Hi all,
As a way to get my feet wet with Clang, I'm interested in solving what I think is a bug in array literals under ARC. I have a start on a patch, but I'd love for someone to tell me if I'm going in a reasonable direction. The motivating code is:
@implementation AClass {
id ivar;
}
- (void)test {
id local = ivar;
[self aMethod];
@[local, ivar];
}
//...
The bug is that the object stored in `local`, which is retained before the call to `aMethod`, is released before the call to build the array (in -O1). If `aMethod` modifies `ivar`, then this can cause the `local` value to be deallocated before it's passed to the array. It seems that the array literal code gen produces a local buffer that the objects are stored in, and that buffer is passed to +[NSArray arrayWithObjects:count:]. Between the store to that buffer and the call, there's a window where those objects could be released, since the ARC optimizer doesn't know about the value stored in the temporary buffer.
The solution I've put together is to mark that temporary buffer as strong and have a cleanup for it afterwards. (And ditto for dictionary literals and their key buffer.) This seems like it's the "right thing" to do, but will be extra work at runtime. The alternatives seem to be to make ARC understand that the value is still needed, or to require `local` in the above code be marked with objc_precise_lifetime, which seems surprising to me.
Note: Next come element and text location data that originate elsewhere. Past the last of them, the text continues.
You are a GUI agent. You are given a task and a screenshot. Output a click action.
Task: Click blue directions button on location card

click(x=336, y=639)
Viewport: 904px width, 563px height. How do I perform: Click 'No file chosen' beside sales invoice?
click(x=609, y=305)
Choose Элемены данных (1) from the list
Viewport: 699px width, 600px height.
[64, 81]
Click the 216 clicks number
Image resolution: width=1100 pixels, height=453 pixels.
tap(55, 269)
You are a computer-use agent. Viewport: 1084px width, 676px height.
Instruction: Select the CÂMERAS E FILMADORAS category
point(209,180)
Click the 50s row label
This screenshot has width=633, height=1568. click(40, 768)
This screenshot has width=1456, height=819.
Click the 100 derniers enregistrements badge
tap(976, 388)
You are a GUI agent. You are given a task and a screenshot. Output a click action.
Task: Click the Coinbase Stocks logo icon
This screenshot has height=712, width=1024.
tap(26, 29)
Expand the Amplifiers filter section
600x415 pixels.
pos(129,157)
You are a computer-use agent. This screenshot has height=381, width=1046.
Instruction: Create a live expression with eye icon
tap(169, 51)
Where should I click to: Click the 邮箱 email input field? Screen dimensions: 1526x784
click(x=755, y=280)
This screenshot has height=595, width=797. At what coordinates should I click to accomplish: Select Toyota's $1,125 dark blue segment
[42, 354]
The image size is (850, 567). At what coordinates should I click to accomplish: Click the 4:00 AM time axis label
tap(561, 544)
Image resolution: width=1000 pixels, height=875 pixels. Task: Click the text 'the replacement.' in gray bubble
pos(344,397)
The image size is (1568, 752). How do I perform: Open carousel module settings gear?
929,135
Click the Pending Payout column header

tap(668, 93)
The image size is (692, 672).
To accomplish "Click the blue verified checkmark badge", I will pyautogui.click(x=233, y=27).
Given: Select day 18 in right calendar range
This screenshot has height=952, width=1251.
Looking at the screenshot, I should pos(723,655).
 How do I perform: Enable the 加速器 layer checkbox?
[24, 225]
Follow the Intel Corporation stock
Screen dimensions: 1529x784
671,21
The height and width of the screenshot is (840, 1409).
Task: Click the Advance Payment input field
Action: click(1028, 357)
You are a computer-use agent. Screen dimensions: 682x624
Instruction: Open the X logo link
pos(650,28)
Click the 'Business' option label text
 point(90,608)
I'm attaching a (tiny) patch with my approach and the emitted LLVM before and after. I'd love to hear any feedback about the solution in general and any particulars about the code. If it seems reasonable, I'll work on adjusting the array literal tests so they pass again in the hopes of getting it committed.
Thanks!
Jesse
before_and_after.txt (4.5 KB)
patch_wip.txt (1.57 KB)
This is very interesting.
If we look at this under the formal model (but break down the
array literal into lower-level language concepts), then it's clear that
we're violating the model. The object is held in a variable with
imprecise lifetime, but the last use of that variable was to copy its
contents into a cell of an __unsafe_unretained buffer, at which point
dependence is cut and we're no longer required to keep it alive.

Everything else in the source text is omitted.